Having Shed Many Extra Pounds, Is Cisco Getting Back in Shape?
Cisco Systems reports quarterly earnings after the close of markets today; it will be the first time investors have heard from the company since CEO John Chambers admitted that Cisco “had an extra four or five inches around the waistline,” and thus shed about 12,000 jobs. But he also sounded an aggressive note, saying that rival Juniper Networks was “the most vulnerable I’ve ever seen them.”
So is Cisco on the road to the turnaround it has been promising since missing earnings expectations badly in February? Maybe so, says Stifel Nicolaus analyst Sanjiv Wadhwani in a note to clients.
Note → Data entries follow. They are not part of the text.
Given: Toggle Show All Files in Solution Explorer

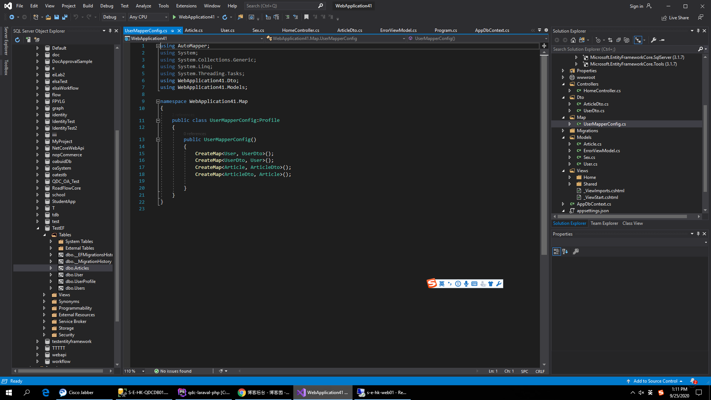Looking at the screenshot, I should (x=627, y=40).
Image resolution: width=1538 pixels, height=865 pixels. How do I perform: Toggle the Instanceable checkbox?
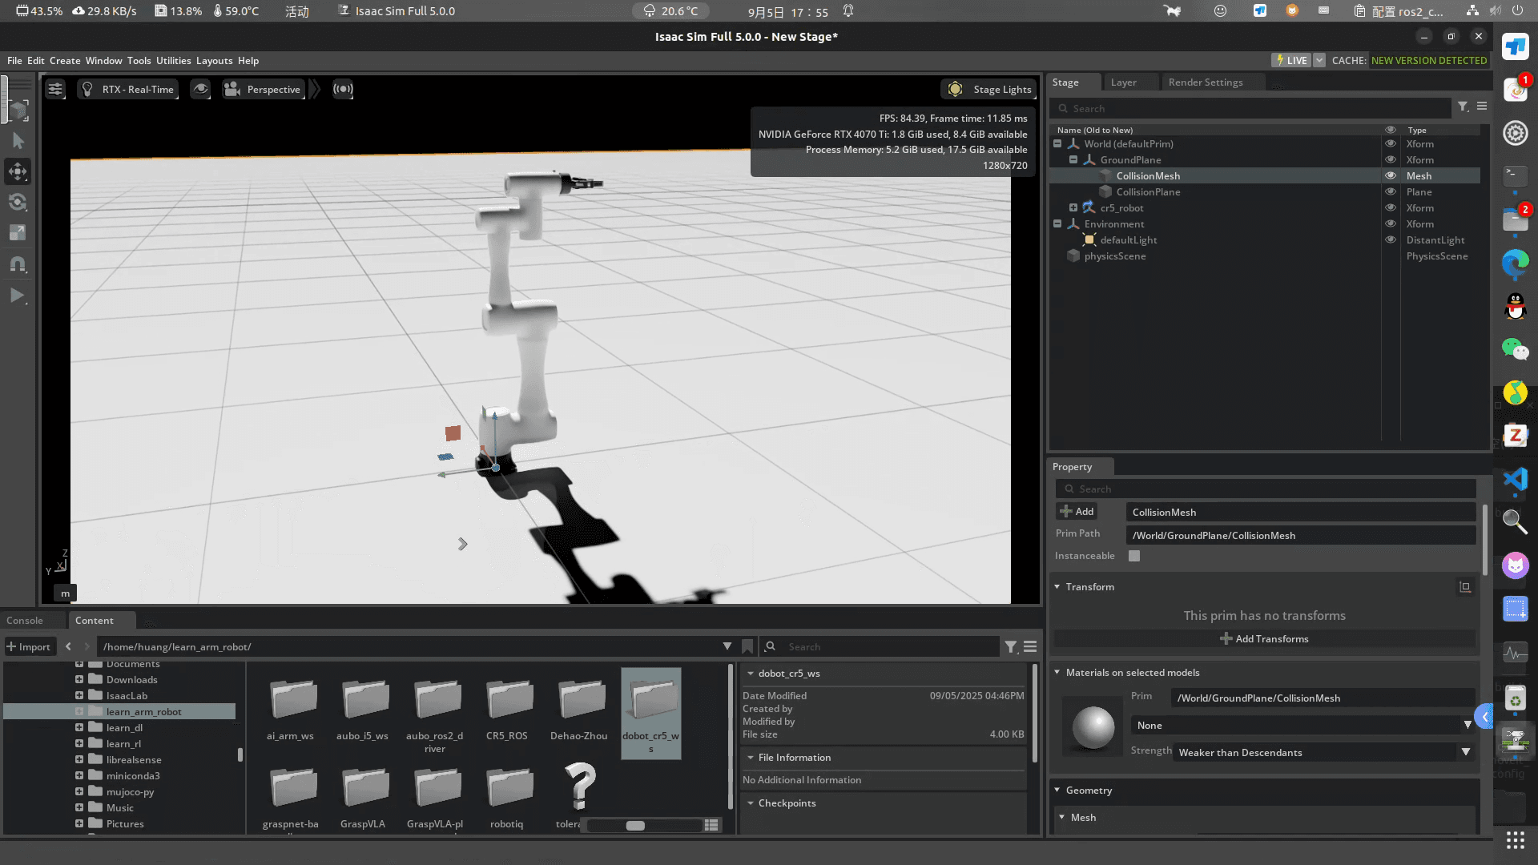[1133, 555]
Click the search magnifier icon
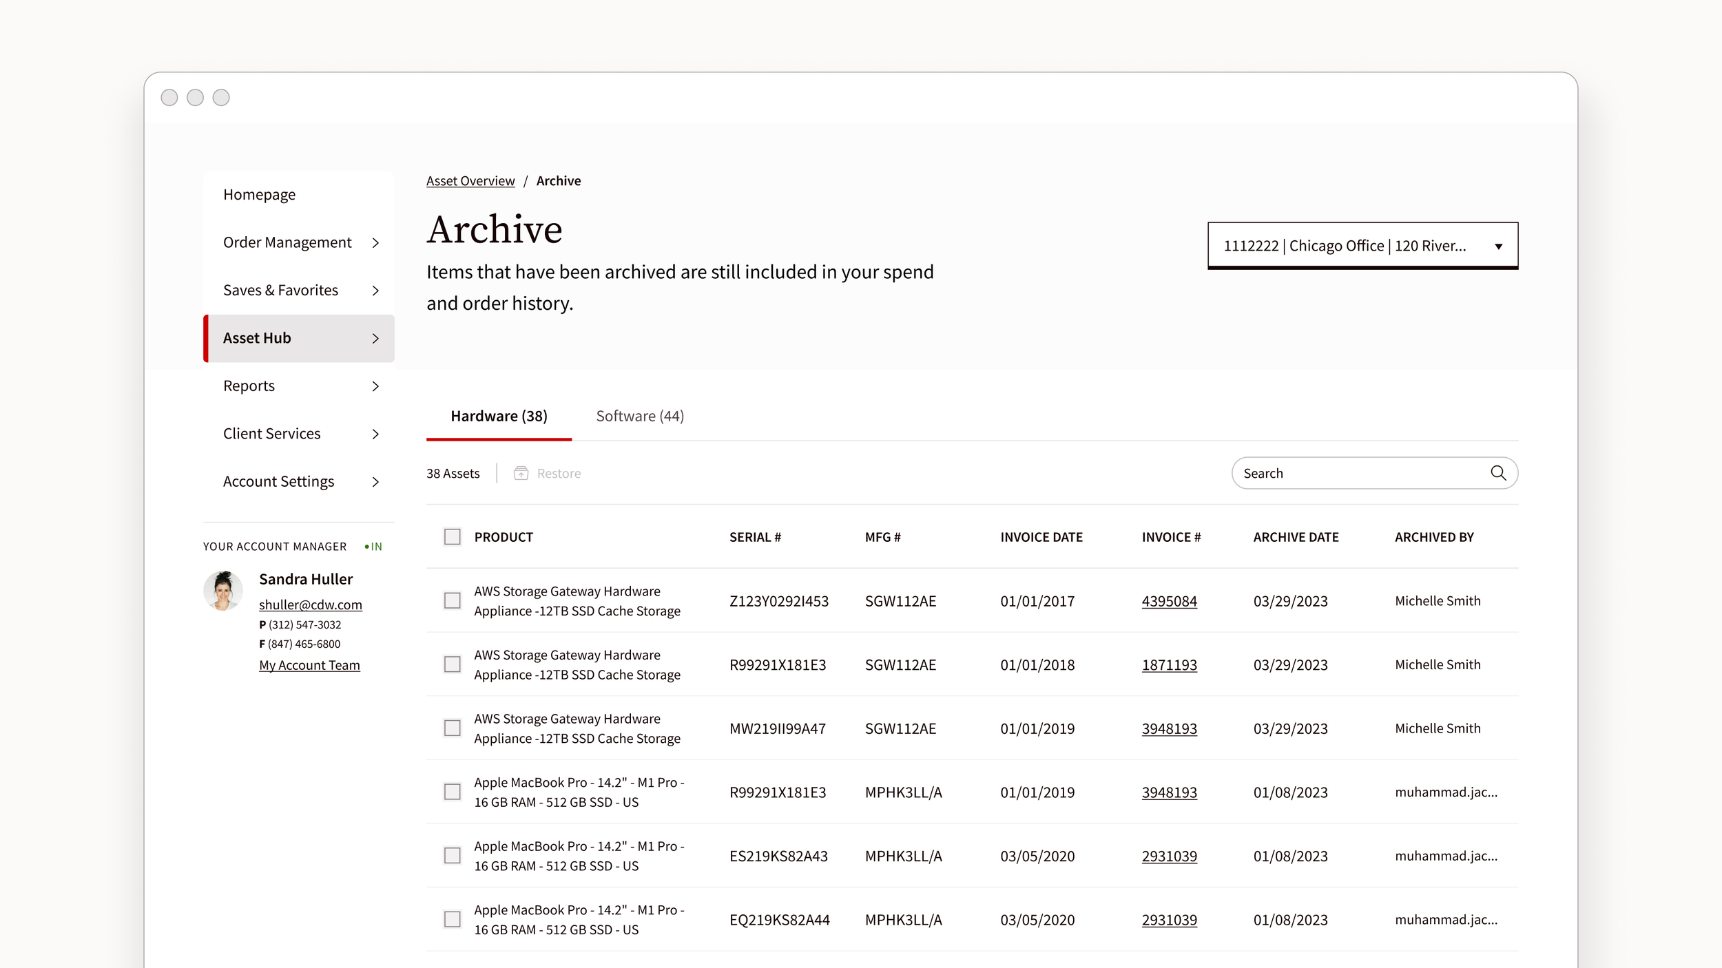This screenshot has height=968, width=1722. [1497, 473]
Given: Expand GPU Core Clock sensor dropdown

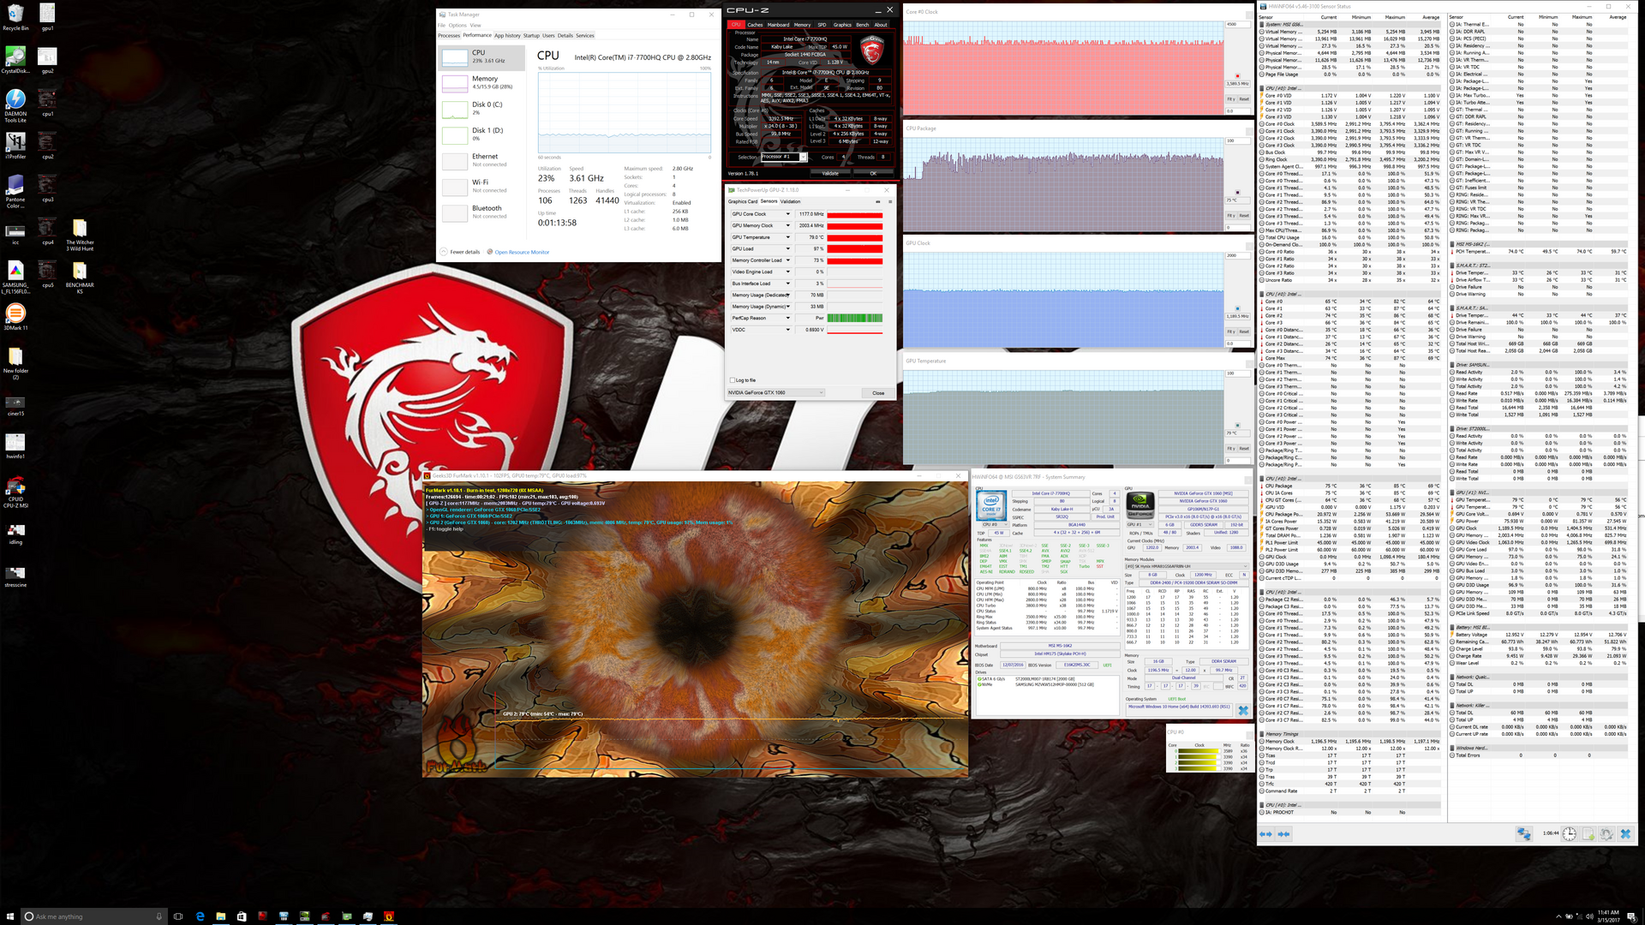Looking at the screenshot, I should [x=787, y=214].
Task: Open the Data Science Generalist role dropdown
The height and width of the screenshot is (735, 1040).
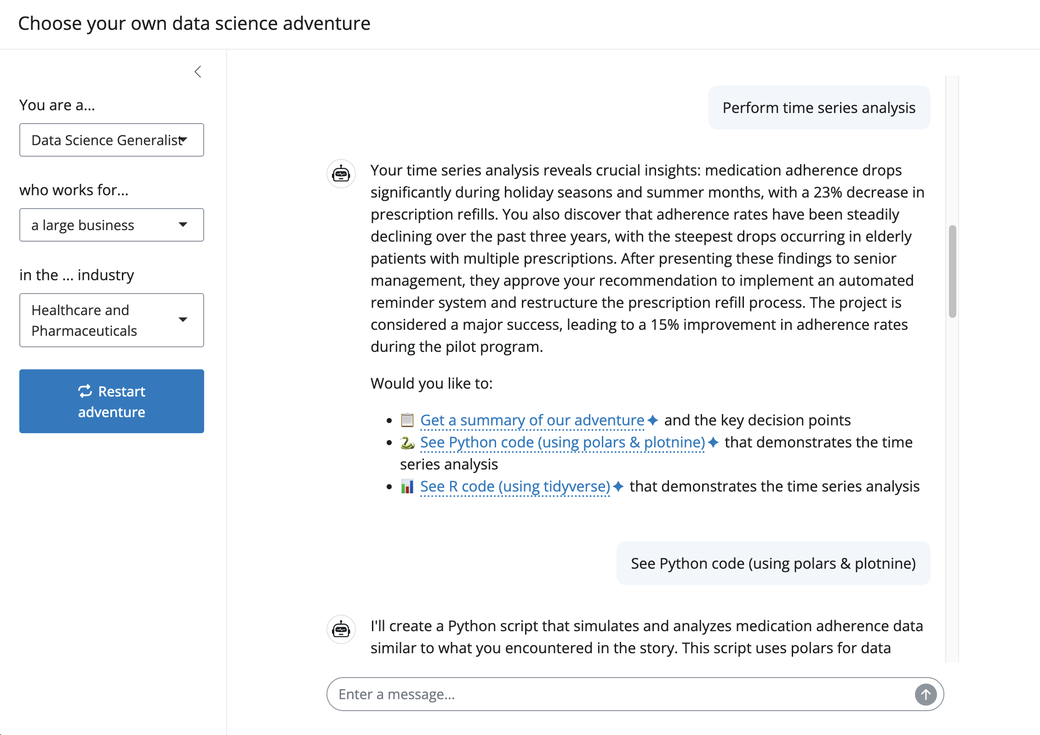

He says he expects Cisco to slightly beat guidance that has sales in the range of $10.86 billion to $11.18 billion, which would amount to growth of between one and four percent.
Wadwhani says checks with Cisco resellers show an improvement in pricing versus the year-ago period, though it’s hard to know whether that’s temporary. Hewlett-Packard’s networking business may be exerting less pressure on Cisco because of its own recent corporate drama.
Additionally, the product transition in the switching business that Chambers had blamed for many of Cisco’s earnings difficulties in prior quarters appears to be largely completed, Wadhwani says — which means business will not be the drag on results that it has been in recent quarters. “Overall, we believe that switching performed in line to slightly better versus expectations.”
Also performing better than expected, he says, is Cisco’s routing business, in which it has been taking share away from Juniper both in the core and edge routing businesses.
The consensus of analysts calls for Cisco to report earnings of 39 cents on sales of $11.02 billion. Wadhwani rates it a buy with a target price of $20. That would get it close to the $20.23 its shares traded at the end of 2010. With Cisco trading down 79 cents today — or more than four percent, given the swoon in the wider market — the shares have fallen by more than 13 percent this year.